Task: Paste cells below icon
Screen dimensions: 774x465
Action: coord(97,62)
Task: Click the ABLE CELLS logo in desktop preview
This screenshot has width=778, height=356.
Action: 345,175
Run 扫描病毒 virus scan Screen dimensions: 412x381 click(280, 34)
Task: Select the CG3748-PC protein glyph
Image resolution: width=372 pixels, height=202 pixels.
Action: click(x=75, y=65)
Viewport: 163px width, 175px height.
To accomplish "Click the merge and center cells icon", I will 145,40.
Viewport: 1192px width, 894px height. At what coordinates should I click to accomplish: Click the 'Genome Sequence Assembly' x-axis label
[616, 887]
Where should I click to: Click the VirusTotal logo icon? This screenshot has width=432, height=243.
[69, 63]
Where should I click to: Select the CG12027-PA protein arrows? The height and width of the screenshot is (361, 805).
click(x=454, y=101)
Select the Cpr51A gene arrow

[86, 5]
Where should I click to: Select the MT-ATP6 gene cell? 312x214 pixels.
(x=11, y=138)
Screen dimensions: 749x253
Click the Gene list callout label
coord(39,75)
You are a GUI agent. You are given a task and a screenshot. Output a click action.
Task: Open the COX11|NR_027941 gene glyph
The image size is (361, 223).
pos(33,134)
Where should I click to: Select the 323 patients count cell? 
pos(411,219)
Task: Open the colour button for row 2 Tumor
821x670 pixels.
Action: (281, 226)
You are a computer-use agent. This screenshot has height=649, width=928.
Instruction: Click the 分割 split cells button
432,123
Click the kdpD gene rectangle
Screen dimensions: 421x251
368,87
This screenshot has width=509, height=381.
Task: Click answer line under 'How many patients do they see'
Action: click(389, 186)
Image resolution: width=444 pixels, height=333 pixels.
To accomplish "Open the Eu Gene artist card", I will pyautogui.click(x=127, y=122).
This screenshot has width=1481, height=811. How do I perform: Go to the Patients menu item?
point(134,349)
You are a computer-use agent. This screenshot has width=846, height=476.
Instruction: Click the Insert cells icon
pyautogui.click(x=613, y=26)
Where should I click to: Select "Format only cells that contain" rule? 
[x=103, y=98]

### Required action
Would you retype the lines of the data above, from the one holding "Instruction: Click the Insert cells icon" through its final line, exactly and without adding any other line?

### Completed task
Instruction: Click the Insert cells icon
pyautogui.click(x=613, y=26)
Where should I click to: Select "Format only cells that contain" rule? 
[x=103, y=98]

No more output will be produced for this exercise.